One year and two months ago, I posted an Instagram story asking people to swap postcards with me.
It seems ridiculous in retrospect. Friends in the US and Europe will be fine, but the Philippine postal system is unreliable at best, and postcards aren’t the sturdiest things. Most people don’t even know where their local post office is. And how much does it actually cost to send mail overseas?
But I asked anyway. It gave me something to do, and space to hope for keepsakes that lived outside the internet. Mostly, I remind myself that it’s a good excuse to write postcards — a process that’s meditative and soothing, never mind what happens after I drop the cards in the mail.
Half the time, it feels like sending signals out into space. But we’ve learned so much of the universe that way, haven’t we?

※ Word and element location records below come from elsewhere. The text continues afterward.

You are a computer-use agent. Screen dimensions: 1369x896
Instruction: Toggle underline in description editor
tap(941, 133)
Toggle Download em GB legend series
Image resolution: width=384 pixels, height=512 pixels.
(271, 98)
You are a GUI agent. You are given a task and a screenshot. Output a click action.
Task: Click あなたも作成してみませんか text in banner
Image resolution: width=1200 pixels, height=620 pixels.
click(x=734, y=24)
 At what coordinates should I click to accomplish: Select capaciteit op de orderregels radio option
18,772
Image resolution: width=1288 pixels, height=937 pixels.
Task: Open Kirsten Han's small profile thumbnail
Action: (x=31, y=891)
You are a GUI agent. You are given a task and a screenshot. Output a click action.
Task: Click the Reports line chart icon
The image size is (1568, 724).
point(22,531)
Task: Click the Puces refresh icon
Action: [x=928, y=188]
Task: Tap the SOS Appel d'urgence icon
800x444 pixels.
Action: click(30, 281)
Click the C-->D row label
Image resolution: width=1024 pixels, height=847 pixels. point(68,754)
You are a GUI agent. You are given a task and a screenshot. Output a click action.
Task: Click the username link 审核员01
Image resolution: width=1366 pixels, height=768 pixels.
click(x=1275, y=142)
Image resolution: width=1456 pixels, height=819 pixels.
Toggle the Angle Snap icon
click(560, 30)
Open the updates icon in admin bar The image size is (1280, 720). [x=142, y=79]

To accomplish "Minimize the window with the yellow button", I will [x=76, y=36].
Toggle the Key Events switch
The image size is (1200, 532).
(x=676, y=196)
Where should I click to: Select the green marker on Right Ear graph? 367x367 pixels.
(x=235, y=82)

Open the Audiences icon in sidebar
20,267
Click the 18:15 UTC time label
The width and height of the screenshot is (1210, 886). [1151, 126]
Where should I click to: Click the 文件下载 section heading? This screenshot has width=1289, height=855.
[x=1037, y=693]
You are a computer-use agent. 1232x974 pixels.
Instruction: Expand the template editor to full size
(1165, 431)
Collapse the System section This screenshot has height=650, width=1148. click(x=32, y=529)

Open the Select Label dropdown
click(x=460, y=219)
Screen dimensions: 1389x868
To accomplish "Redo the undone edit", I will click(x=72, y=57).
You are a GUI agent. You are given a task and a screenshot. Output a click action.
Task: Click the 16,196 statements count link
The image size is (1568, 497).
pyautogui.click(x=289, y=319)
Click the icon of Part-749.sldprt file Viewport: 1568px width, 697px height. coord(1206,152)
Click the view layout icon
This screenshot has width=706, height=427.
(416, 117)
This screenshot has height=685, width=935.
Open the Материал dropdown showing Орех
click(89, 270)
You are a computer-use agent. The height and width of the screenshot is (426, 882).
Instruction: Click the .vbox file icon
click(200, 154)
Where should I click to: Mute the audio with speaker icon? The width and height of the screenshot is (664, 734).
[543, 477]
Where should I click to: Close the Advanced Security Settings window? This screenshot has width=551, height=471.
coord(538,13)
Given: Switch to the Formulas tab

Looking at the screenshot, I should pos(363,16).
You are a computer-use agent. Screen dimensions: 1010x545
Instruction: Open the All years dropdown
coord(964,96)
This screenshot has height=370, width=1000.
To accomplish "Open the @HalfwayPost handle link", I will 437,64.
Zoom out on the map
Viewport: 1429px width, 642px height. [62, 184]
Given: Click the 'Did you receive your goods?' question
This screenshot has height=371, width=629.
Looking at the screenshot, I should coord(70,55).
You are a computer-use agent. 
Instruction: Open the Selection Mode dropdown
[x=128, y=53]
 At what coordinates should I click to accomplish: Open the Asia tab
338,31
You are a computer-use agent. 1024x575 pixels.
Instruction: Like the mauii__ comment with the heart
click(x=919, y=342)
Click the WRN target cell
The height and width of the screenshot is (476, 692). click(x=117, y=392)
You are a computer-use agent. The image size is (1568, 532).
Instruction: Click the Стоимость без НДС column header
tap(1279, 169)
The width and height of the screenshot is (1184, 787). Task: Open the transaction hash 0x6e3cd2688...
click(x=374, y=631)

This whole endeavour, for example, taught me more about how international mail works, if only to answer the question of who foots the bill for a postcard’s journey overseas.
You buy the stamp — of course you’re paying for the process, was my knee-jerk reaction. But Singapore charges only 70 cents for postcards to international destinations, and that doesn’t sound enough to cover logistics, even if you imagine the postcard as piggybacking on bigger shipments.
As it turns out, most countries pay terminal dues for all these international deliveries, and the United Nations has an agency to standardise fees and procedures. Would you believe that international delivery dues are reassessed and updated every quarter?